◆ **EXERCÍCIOS**:
1. Liste todos os números escritos em algarismos arábicos que aparecem no texto.
2. Transcreva do texto o trecho que vai de "A questão merece" até "à livre concorrência.".

A questão merece maior atenção quando se passa a identificar o viés indutor da regra

imunizante em face das instituições de educação e de assistência social. É que, conquanto a

norma do artigo 150, VI, c, da Constituição Federal de 1988 denote estimular o desempenho de

tais atividades, sua compreensão há de ser obtemperada pela expressa salvaguarda

constitucional à livre concorrência.

Nesse contexto, tanto a imunidade quanto o seu viés indutor só têm campo de ação até

o limite em que tais atividades estejam sendo exercidas através da prestação de serviços cuja

responsabilidade e obrigação recaem sobre o Estado. No dizer de Schoueri, “a norma tributária

indutora veiculada pela imunidade de que ora se trata apenas alcança as atividades que estejam

fora do Domínio Econômico, isto é, aquelas que se entendem como serviço público” 304. De

outra banda, quando ditas atividades estiverem sendo ofertadas aos particulares através das leis

do mercado, não há se cogitar da multicitada indução normativa, tampouco da respectiva

imunidade, sob pena de violação à livre iniciativa, princípio fundante da Ordem Econômica

Nacional.

◆ **MATERIAL FORNECIDO**:
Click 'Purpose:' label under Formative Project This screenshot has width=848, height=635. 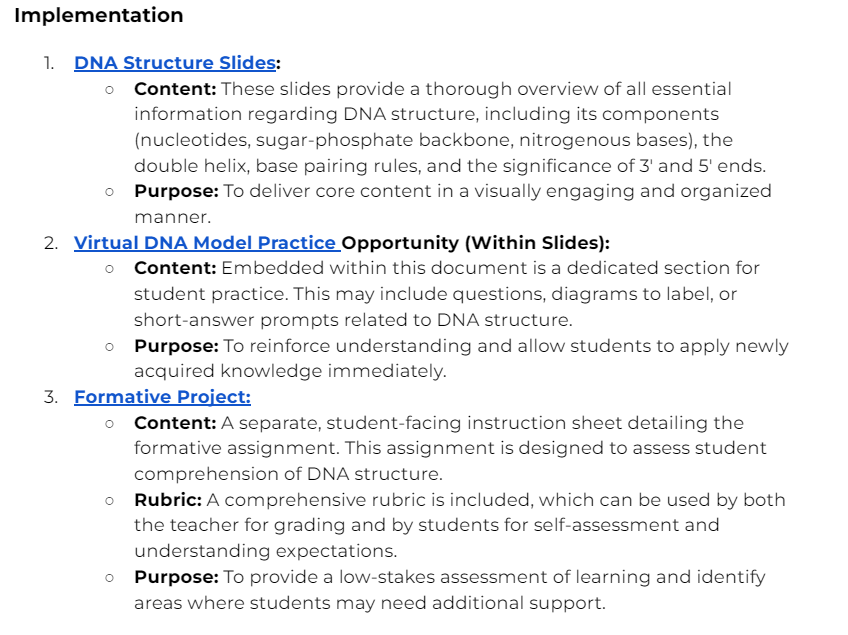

◆ **RESPOSTAS CORRETAS**:
1. 150, 1988, 304

2.
A questão merece maior atenção quando se passa a identificar o viés indutor da regra

imunizante em face das instituições de educação e de assistência social. É que, conquanto a

norma do artigo 150, VI, c, da Constituição Federal de 1988 denote estimular o desempenho de

tais atividades, sua compreensão há de ser obtemperada pela expressa salvaguarda

constitucional à livre concorrência.